Format identification output needs to be assessed within an institutional context and also consider provenance information to determine actions. This poster presents ways to address file format identification and validation issues that are mostly independent of the specific tools and systems employed; they use Rosetta, DROID, PRONOM, and JHOVE. Archives rely on technical file format information and therefore want to derive as much information about the digital objects as possible before ingest. But there are issues that occur in everyday practice, such as:
- how to proceed without compromising preservation options
- how to make efforts scalable
- issues with different types of data
- issues related to the tool's internal logic
- metadata extraction which is also format related
Ideally, format identification should yield reliable and unambiguous information on the format of a given file, however a number of problems make the process more complicated. Handling files on an individual basis does not scale well. This may mean that unsatisfactory decisions need to be taken to keep the volume of data manageable. Some criteria to consider:
- Usability: can the file be used as expected with standard software?
- Tool errors: is an error known to be tool-related?
- Understanding: is the error actually understood?
- Seriousness: does the error concern the format's significant properties?
- Correctability: is there a documented solution to the error?
- Risk of correcting: what risks are associated with correcting the error?
- Effort: what effort is required to correct the error?
- Authenticity: is the file’s authenticity more relevant than format identification?
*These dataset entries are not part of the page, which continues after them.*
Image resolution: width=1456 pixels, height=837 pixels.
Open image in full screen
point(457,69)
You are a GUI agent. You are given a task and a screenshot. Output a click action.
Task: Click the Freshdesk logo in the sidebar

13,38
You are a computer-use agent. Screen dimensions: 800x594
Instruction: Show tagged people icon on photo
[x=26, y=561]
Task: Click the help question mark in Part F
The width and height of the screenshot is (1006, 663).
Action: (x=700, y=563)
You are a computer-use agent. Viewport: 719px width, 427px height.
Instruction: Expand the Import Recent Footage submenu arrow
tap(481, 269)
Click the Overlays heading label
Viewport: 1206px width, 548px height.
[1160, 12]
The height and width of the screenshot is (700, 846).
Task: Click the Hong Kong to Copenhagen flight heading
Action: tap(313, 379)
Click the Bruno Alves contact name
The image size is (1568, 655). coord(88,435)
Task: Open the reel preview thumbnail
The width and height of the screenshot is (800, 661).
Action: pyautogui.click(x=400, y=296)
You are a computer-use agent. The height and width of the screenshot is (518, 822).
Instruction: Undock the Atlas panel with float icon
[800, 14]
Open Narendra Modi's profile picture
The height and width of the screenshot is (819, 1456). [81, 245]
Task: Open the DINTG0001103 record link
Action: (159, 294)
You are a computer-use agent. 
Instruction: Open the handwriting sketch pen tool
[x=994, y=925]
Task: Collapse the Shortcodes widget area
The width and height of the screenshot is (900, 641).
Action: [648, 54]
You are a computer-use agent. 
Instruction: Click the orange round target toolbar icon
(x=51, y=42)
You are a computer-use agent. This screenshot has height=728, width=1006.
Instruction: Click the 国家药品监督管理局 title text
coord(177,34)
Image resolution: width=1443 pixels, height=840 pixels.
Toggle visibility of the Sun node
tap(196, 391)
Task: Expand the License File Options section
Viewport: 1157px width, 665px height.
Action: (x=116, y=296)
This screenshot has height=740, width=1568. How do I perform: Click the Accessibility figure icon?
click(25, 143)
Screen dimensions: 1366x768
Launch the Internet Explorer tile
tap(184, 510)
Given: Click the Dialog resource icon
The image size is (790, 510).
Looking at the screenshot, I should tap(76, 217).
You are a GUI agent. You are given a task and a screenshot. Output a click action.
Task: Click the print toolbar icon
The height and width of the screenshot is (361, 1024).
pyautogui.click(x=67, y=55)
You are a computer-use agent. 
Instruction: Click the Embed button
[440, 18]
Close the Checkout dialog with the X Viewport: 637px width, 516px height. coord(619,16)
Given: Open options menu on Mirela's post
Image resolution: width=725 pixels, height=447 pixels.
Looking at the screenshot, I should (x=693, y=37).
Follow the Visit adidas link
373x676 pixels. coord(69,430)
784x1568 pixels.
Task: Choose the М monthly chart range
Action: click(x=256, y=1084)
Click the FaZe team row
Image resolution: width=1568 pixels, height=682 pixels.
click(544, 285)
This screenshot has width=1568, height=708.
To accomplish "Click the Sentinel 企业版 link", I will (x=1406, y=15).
- Provenance: can the data producer help resolve this and future errors?
- Intended preservation: what solution is acceptable for lower preservation periods?
- Should format identification be handled at ingest or as a pre-ingest activity?
- How to document measures taken to resolve identified problems?
- Can unknown formats be admitted to the archive?
- Should the format identification be re-checked later?
- Do we rely on PRONOM or do we need local registries?
- How to preserve formats where no applications exist.
The failure to extract significant properties has no immediate consequences, and institutions need to decide if they will correct the issues, especially if the metadata is embedded and the file must be altered, which creates the risk of unknowingly introducing other changes. The authors of this poster act even more cautiously when fixing metadata extraction issues that require working with embedded metadata or file properties.